To maintain incomes, they do whatever they can to catch more. In Guaymas, a majority use gill nets, which trap swimmers by the gills in webbing—to devastating consequence. A 2016 assessment of 121 Gulf of California fisheries stocks by researchers at several entities, including the National Center for Ecological Analysis and Synthesis, estimates that 69 percent have collapsed and another 11 percent are overexploited. Such indiscriminate methods also lead to losses of other species, notably the critically endangered vaquita, the world’s smallest porpoise. There may be no more than 10 of them left.
That’s in normal times. When COVID-19 shut down most of the world in March 2020, it unleashed an economic tsunami on the $150 billion global seafood market. The shuttering of restaurants, where nearly 70 percent of catches ended up before the pandemic, dried up demand for high-end chef favorites such as lobster, abalone, and squid—as well as everyday fare like Guaymas’ yellowtail and grouper.
The global movement of fresh fish—the most traded food commodity in the world—has been sputtering ever since. The coronavirus is an “unparalleled” disruption, says Paul Doremus, deputy assistant administrator for operations at National Oceanic and Atmospheric Administration Fisheries, the US agency tasked with monitoring marine resources. “It is so comprehensive in scale and scope and so long in duration that it is going to have profound effects on seafood supply chains globally, in ways we don’t entirely understand yet.” The interruption has undoubtedly complicated efforts to meet the United Nations’ Sustainable Development Goal to end overfishing, illegal catches, and destructive practices by the end of 2020.
Amid the chaos, though, many see an opportunity to reshape seafood sales in ways that bolster adoption of more sustainable methods and create a more equitable future for fishermen like those in Coronado’s co-op. That starts with helping the little guys benefit from supplying the best of their goods to a growing market of home cooks and eco-conscious retailers. The secret weapon is transparency: the ability for the end consumer, and industry monitors, to verify the how, where, and by whom of each snapper, salmon, or shrimp.

TASKS TO COMPLETE.
[a] Do these statements agree with the seafood passage above? Answer yes or no for each, and quote the words from the text that decide it.
(i) The 2016 assessment estimated that 69 percent of the Gulf of California stocks it covered had collapsed.
(ii) Before the pandemic, most catches ended up in grocery stores.
(iii) Paul Doremus works for the United Nations.
[b] Please translate this sentence from the seafood passage into Spanish: "The global movement of fresh fish—the most traded food commodity in the world—has been sputtering ever since."

DATA SHOWN.
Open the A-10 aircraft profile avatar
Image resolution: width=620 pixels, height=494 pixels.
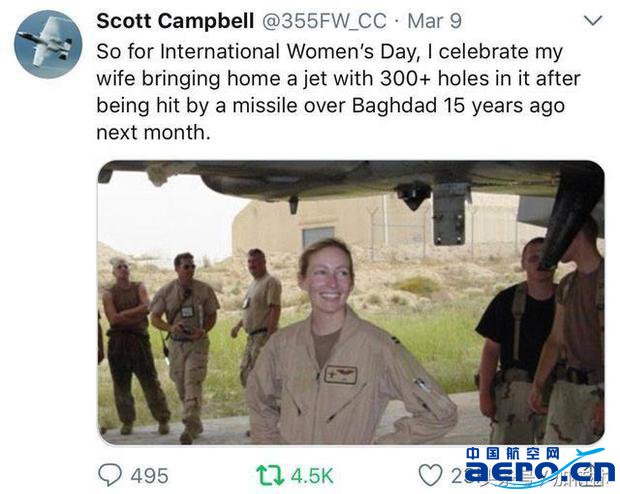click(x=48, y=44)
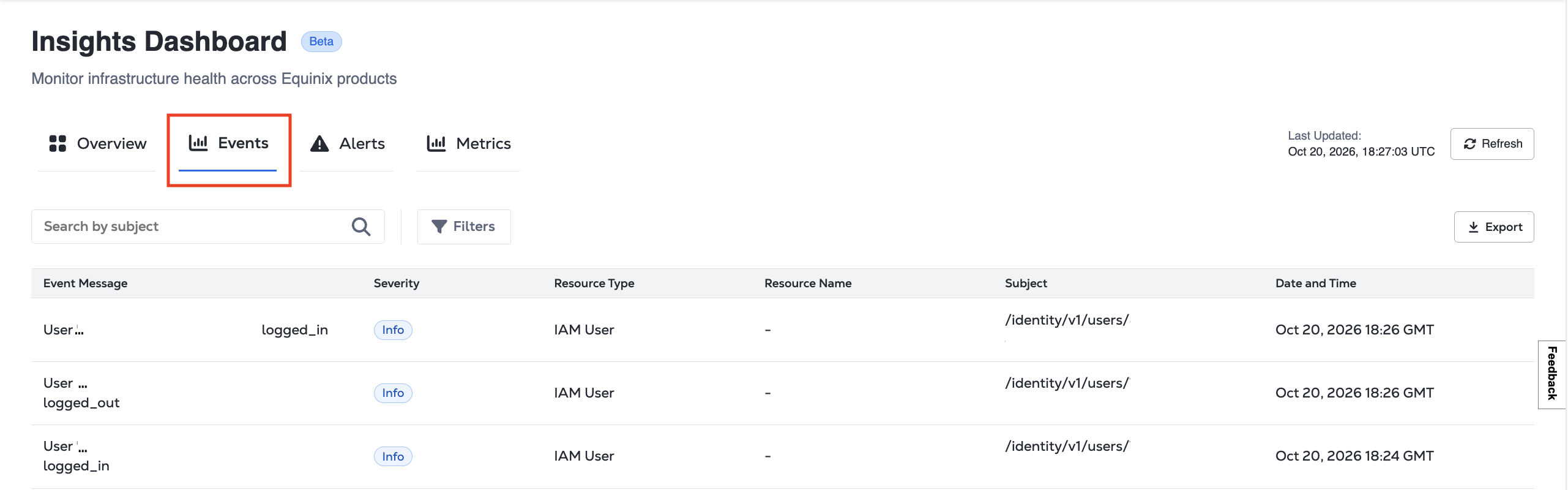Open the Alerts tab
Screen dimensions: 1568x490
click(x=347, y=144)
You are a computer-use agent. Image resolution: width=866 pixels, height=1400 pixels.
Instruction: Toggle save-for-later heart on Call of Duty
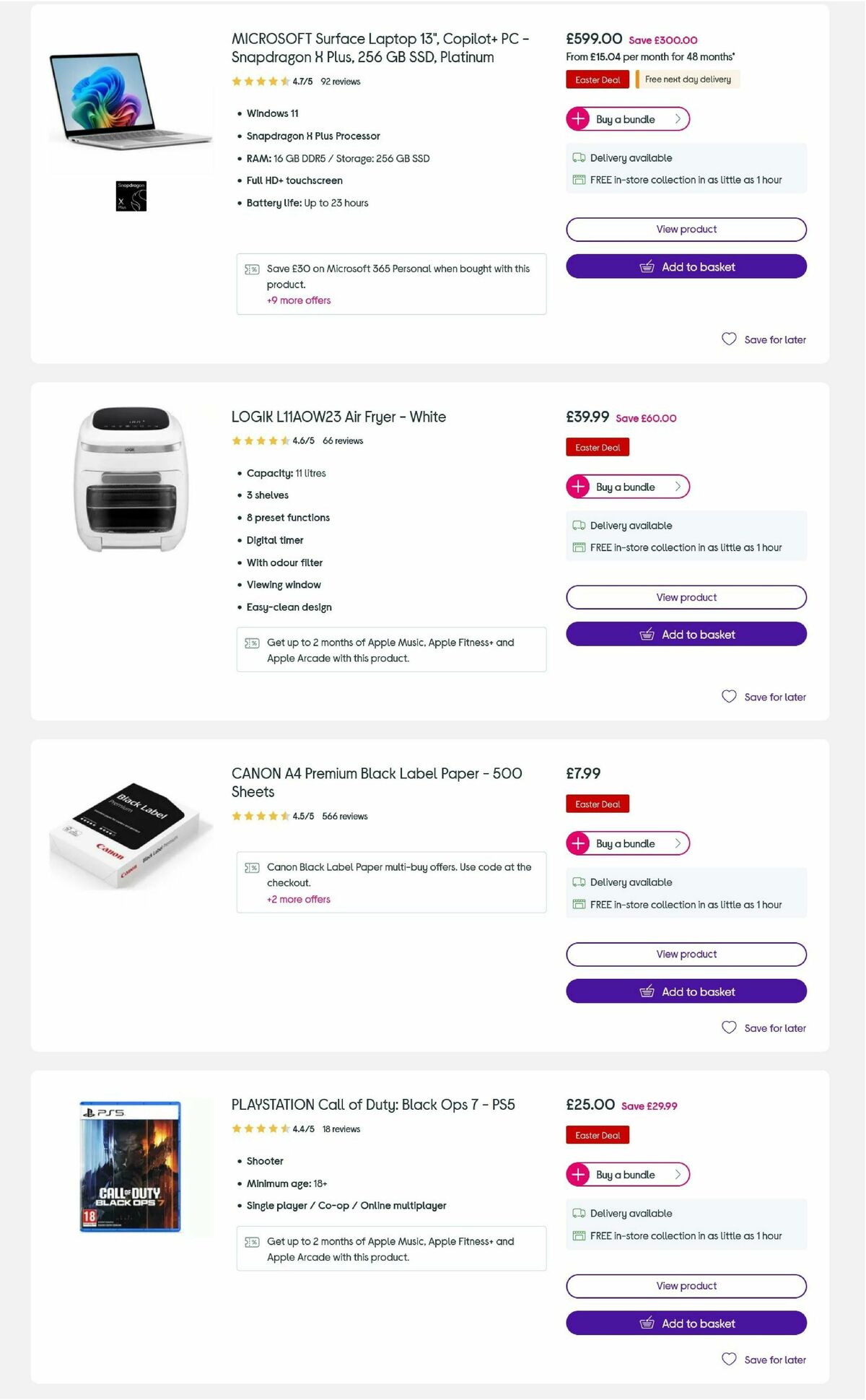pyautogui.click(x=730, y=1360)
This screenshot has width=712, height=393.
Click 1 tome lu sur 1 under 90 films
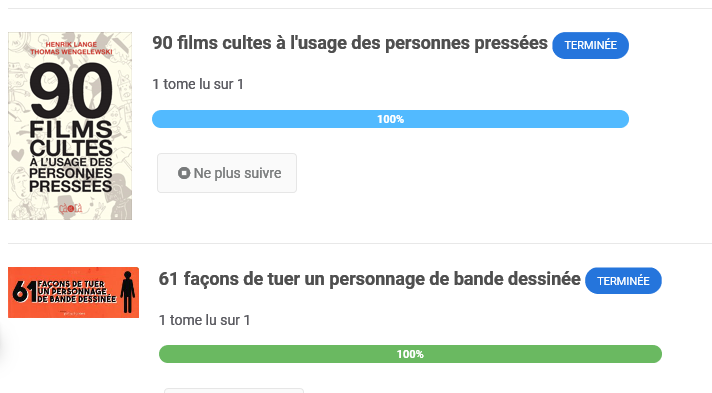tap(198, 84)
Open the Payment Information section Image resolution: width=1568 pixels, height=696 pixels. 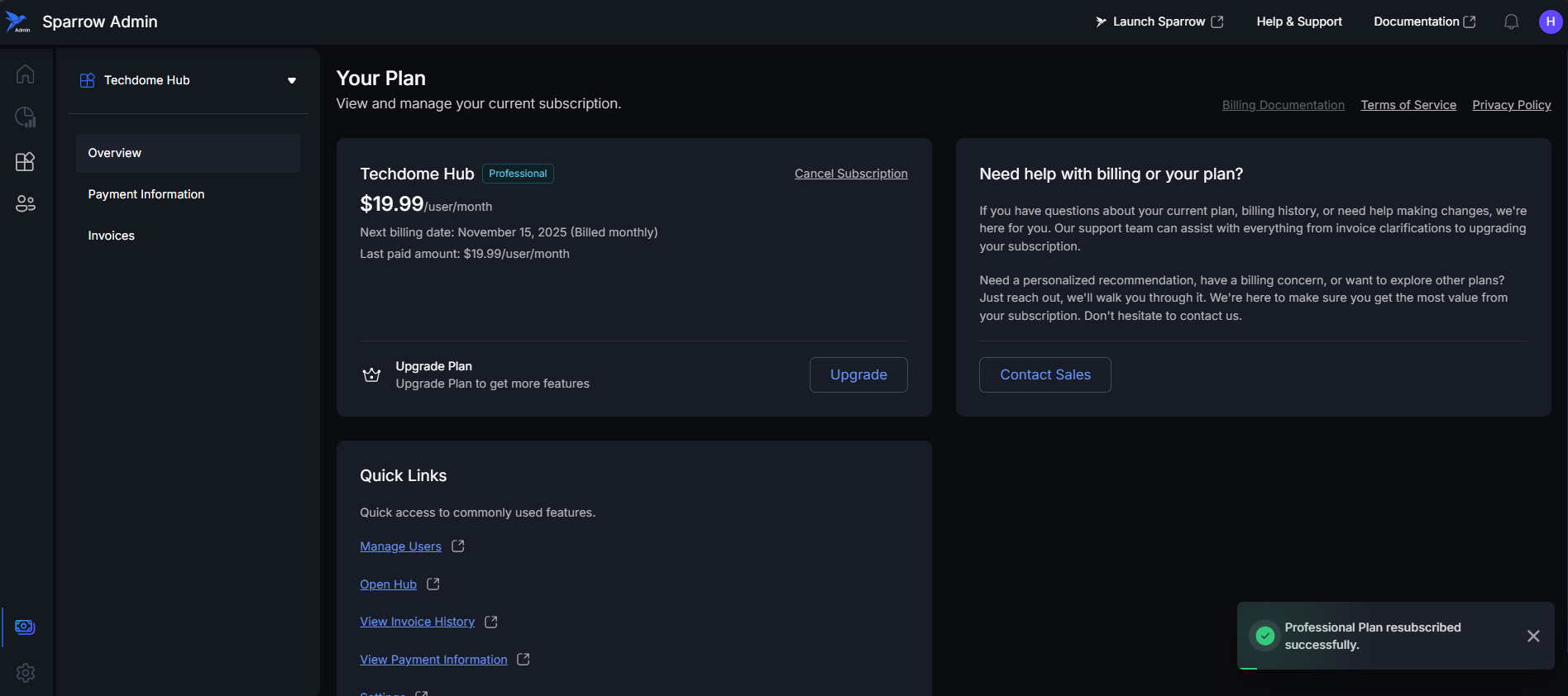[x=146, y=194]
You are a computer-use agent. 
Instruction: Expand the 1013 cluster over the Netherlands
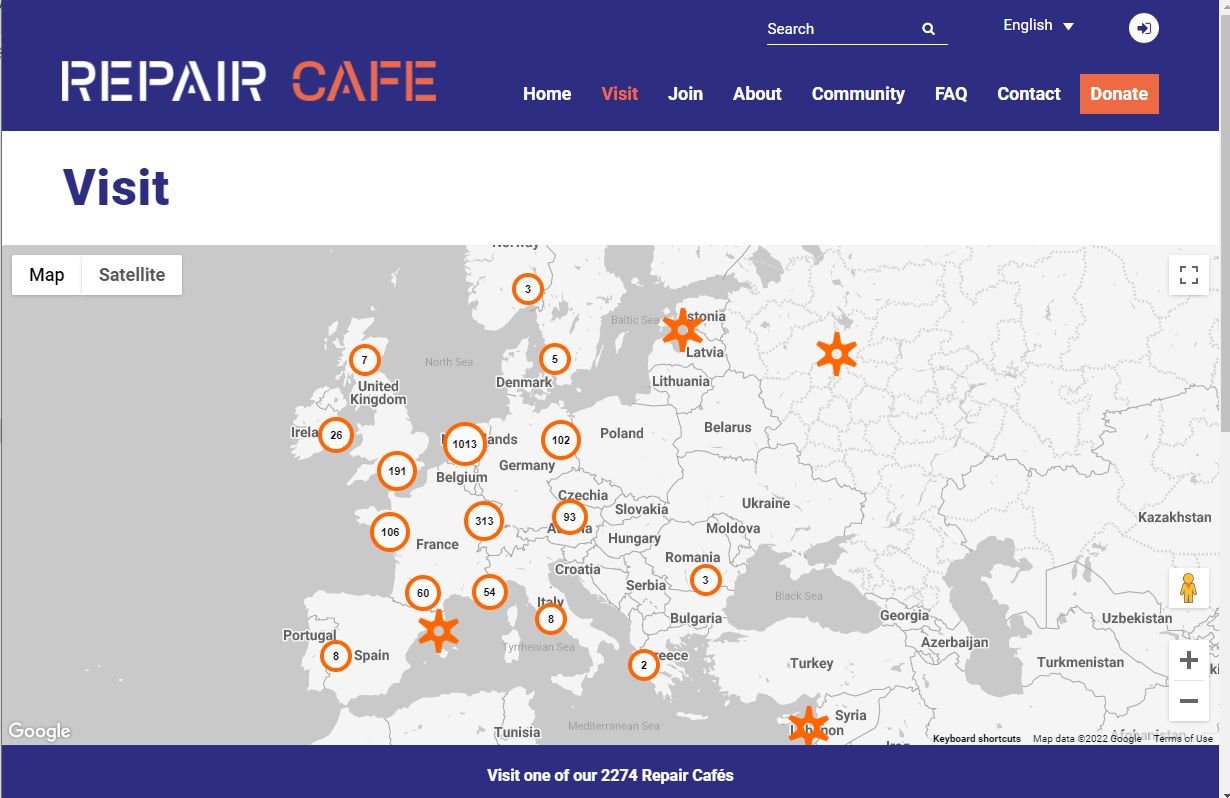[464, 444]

COMPLETED EXERCISE.
[a]
(i) Yes: "estimates that 69 percent have collapsed"
(ii) No: "restaurants, where nearly 70 percent of catches ended up before the pandemic"
(iii) No: "deputy assistant administrator for operations at National Oceanic and Atmospheric Administration Fisheries"

[b] El movimiento mundial de pescado fresco (el producto alimentario más comercializado del mundo) ha ido a trompicones desde entonces.